Drift: when reality wanders off
Drift is when the real world diverges from the state file — almost always because someone changed infra out-of-band (a console click, an emergency aws cli patch, a different tool). The next plan refreshes, sees the difference, and reports it. Now you face a senior judgment call: is the manual change correct (then update your config to match, so the next apply doesn’t revert it) or is it unwanted (then let apply restore the declared state)?
The trap is the silent revert. Someone hand-bumps a security group rule in an incident at 2am; nobody updates the code; a routine apply on Tuesday quietly removes the rule because it isn’t in the desired state. IaC will always fight drift back to the declaration — that is the feature, and the foot-gun. Detect it deliberately with terraform plan -refresh-only (safer than the bare refresh, which overwrites state without showing you), ideally on a schedule, so drift is reviewed before an apply silently resolves it.
The deeper cure is immutable infrastructure: stop hand-mutating servers and instead replace them — bake a new image, roll it out, destroy the old. When nothing is mutated in place, there is far less surface for drift, and rollback is “deploy the previous image” instead of “remember every manual tweak.”

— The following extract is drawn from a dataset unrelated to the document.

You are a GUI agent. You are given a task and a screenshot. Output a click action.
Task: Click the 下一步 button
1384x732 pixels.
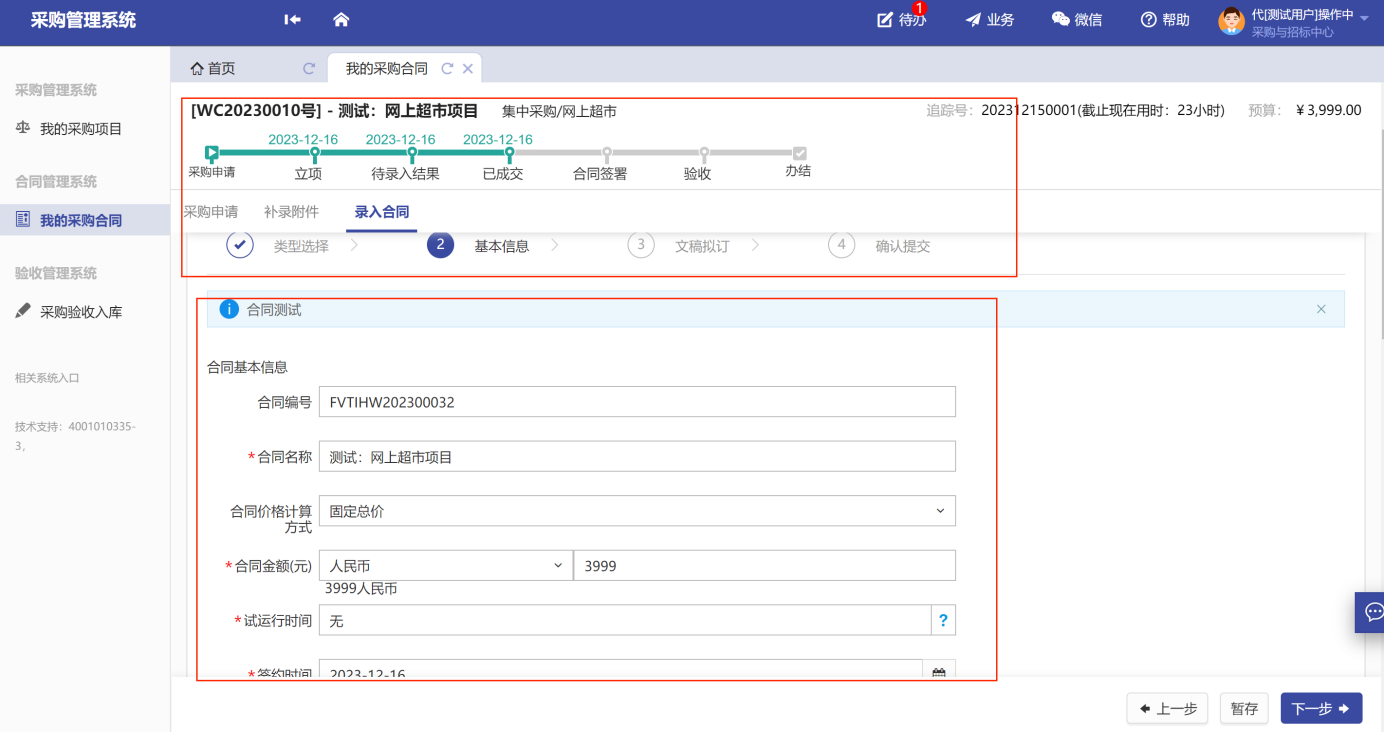coord(1321,709)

A teammate ran a manual console fix during an incident. The next terraform plan now shows a change reverting it. What does a senior do?
Two engineers run terraform apply against the same project at the same time, with no state lock configured. What is the core risk?

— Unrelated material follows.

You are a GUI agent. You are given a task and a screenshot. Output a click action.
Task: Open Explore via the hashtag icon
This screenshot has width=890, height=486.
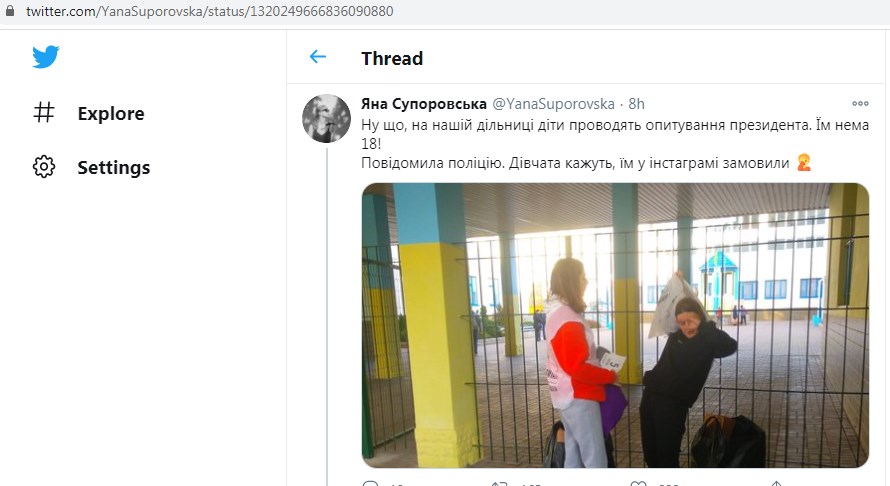44,112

Why must the state file usually live in a remote backend rather than on an engineer's laptop?
Order what happens during a single safe terraform apply:
- 1 Acquire the remote state lock so no other apply can write concurrently
- 2 Refresh: query the live provider to update the state file with current reality
- 3 Compute the diff between desired config and refreshed state — the plan
- 4 Execute the plan against the provider, creating/changing/destroying resources
- 5 Write the new reality back into the state file and release the lock
- 01Explain to a teammate why the state file is both the source of truth and the biggest hazard in a Terraform setup.
- 02What is drift, how do you detect it safely, and why can a routine apply make it dangerous?
Infrastructure as Code replaces console clicking with version-controlled declarations of desired state, making environments reproducible, reviewable, and auditable. The engine is a diff: plan refreshes against the live provider, compares your config to the recorded state file, and shows what it will create, change, or destroy; apply executes that diff and writes the new reality back. The state file is the identity map from your config to real resource IDs — which makes it the source of truth and, equally, the hazard: it can hold secrets in plaintext, it can be corrupted, and concurrent writes race. So it lives in a versioned, locked remote backend, never carries secrets you could instead push to a secrets manager, and is treated like a production database. Drift — reality wandering off after a manual change — surfaces in the next plan; detect it deliberately with refresh-only and decide intent before applying, because IaC will always reconcile back to the declaration and can silently revert an emergency fix. Lean toward immutable infrastructure so there is less to drift in the first place.